Through investigation of the session storage system, I identified the following:

1. Session Storage Architecture
  • Sessions are stored as .jsonl files in ~/.claude/projects/<encoded-cwd>/
  • Path encoding: cwd.replace(/[^a-zA-Z0-9]/g, "-")
  • history.jsonl serves as the central index for the /resume command
2. The Bug

The VS Code extension creates session .jsonl files in the correct project folder, but never writes an entry to history.jsonl.
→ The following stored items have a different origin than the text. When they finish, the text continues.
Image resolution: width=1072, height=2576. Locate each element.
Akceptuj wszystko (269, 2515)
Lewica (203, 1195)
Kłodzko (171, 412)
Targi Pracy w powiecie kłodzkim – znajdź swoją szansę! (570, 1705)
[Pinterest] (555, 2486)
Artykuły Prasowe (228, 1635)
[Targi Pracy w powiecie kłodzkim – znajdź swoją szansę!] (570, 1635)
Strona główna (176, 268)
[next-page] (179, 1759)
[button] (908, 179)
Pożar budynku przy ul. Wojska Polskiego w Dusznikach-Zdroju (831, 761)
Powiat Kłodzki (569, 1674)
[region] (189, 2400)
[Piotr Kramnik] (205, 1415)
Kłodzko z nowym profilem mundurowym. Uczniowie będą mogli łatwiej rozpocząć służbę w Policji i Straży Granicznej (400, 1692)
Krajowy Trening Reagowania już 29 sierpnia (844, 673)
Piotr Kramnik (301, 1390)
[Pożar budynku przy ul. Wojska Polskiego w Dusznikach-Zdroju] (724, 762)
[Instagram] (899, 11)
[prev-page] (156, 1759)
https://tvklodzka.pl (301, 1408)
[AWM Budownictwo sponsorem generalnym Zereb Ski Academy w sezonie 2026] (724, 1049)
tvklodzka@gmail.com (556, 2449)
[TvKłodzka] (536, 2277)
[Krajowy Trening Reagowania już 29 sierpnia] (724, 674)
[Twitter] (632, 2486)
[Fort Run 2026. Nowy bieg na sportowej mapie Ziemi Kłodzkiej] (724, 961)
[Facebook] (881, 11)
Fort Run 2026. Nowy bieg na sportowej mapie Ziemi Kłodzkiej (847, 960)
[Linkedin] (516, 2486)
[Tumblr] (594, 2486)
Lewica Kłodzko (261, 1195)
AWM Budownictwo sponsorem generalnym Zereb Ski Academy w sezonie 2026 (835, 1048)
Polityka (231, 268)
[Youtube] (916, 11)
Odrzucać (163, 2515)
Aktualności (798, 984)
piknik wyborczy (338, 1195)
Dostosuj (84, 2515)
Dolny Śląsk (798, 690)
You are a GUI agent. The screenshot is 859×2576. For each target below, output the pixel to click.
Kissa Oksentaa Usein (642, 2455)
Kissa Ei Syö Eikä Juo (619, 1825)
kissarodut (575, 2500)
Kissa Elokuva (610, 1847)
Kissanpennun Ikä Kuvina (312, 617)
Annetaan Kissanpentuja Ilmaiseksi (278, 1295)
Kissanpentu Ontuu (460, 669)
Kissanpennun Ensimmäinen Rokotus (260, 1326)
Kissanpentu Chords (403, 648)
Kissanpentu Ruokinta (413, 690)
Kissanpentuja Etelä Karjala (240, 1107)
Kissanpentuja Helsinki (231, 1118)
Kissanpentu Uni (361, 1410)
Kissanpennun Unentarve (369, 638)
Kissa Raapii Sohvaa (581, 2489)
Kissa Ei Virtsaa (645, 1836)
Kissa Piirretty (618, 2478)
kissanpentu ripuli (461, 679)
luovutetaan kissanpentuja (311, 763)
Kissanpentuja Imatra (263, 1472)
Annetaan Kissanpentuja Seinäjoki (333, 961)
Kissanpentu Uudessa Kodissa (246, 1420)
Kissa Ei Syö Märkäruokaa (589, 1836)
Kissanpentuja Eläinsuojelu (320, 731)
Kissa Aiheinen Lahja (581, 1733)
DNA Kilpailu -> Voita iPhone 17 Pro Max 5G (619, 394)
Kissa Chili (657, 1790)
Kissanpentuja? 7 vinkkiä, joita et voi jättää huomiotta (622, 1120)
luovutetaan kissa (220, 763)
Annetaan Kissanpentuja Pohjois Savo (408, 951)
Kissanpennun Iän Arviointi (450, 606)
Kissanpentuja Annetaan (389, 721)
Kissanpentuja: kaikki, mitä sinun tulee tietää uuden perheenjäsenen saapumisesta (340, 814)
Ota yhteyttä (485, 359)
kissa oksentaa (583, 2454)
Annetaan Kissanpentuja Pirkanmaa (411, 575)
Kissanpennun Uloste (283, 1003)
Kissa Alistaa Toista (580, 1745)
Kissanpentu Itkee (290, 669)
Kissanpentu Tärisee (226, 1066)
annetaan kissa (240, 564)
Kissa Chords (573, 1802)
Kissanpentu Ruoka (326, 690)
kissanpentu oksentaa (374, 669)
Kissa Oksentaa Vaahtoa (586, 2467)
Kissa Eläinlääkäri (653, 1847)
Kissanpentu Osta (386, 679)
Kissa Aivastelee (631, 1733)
The /resume command exclusively reads history.jsonl to list available sessions, so VS Code extension sessions are invisible.

3. Evidence

In my project folder, I found:

  • 4 session .jsonl files in the project's session directory
  • Only 1 of these was registered in history.jsonl (created by CLI claude)
  • 3 orphaned sessions created by the VS Code extension — completely invisible to /resume

Verified by examining the extension source (extension.js):

  • The encoding function Zz(v) correctly computes the project folder path
  • The spawnClaude function sets cwd from the workspace folder
  • But no code path writes to history.jsonl after session creation

Impact

  • Session continuity broken: Users cannot resume VS Code extension sessions
  • Cross-environment workflow broken: Users who switch between VS Code and terminal lose access to prior sessions
  • Data exists but is inaccessible: Session files are properly saved but not indexed

Suggested Fix

When the VS Code extension creates or completes a session, it should append an entry to ~/.claude/history.jsonl with the same format used by the CLI:

{
  "display": "<first user message or session title>",
  "pastedContents": {},
  "timestamp": <epoch_ms>,
  "project": "<workspace folder path>",
  "sessionId": "<session-uuid>"
}

This would make all sessions uniformly discoverable by /resume regardless of the execution environment.

Workaround

A manual sync script can scan session files and register orphaned sessions in history.jsonl:

// Scan ~/.claude/projects/*/*.jsonl and register missing sessions in history.jsonl
const fs = require('fs');
const path = require('path');
const claudeDir = path.join(require('os').homedir(), '.claude');
const histPath = path.join(claudeDir, 'history.jsonl');
const projectsDir = path.join(claudeDir, 'projects');

// Read existing history
const existing = new Set();
if (fs.existsSync(histPath)) {
  for (const line of fs.readFileSync(histPath, 'utf-8').trim().split('\n')) {
    try { existing.add(JSON.parse(line).sessionId); } catch {}
  }
}

// Scan all project session files
for (const proj of fs.readdirSync(projectsDir)) {
  const projDir = path.join(projectsDir, proj);
  if (!fs.statSync(projDir).isDirectory()) continue;
  for (const file of fs.readdirSync(projDir).filter(f => f.endsWith('.jsonl'))) {
    const sessionId = file.replace('.jsonl', '');
    if (existing.has(sessionId)) continue;
    // Extract first user message as display title
    const lines = fs.readFileSync(path.join(projDir, file), 'utf-8').trim().split('\n');
    let display = 'Untitled';
    for (const l of lines) {
      try {
        const d = JSON.parse(l);
        if (d.type === 'human' || d.role === 'user') {
          display = (d.message?.content || d.content || '').slice(0, 80);
          break;
        }
      } catch {}
    }
    const stat = fs.statSync(path.join(projDir, file));
    const entry = { display, pastedContents: {}, timestamp: stat.mtimeMs, project: proj, sessionId };
    fs.appendFileSync(histPath, JSON.stringify(entry) + '\n');
  }
}

Related

This may also affect other IDE integrations (JetBrains, etc.) if they use the same session creation path as the VS Code extension.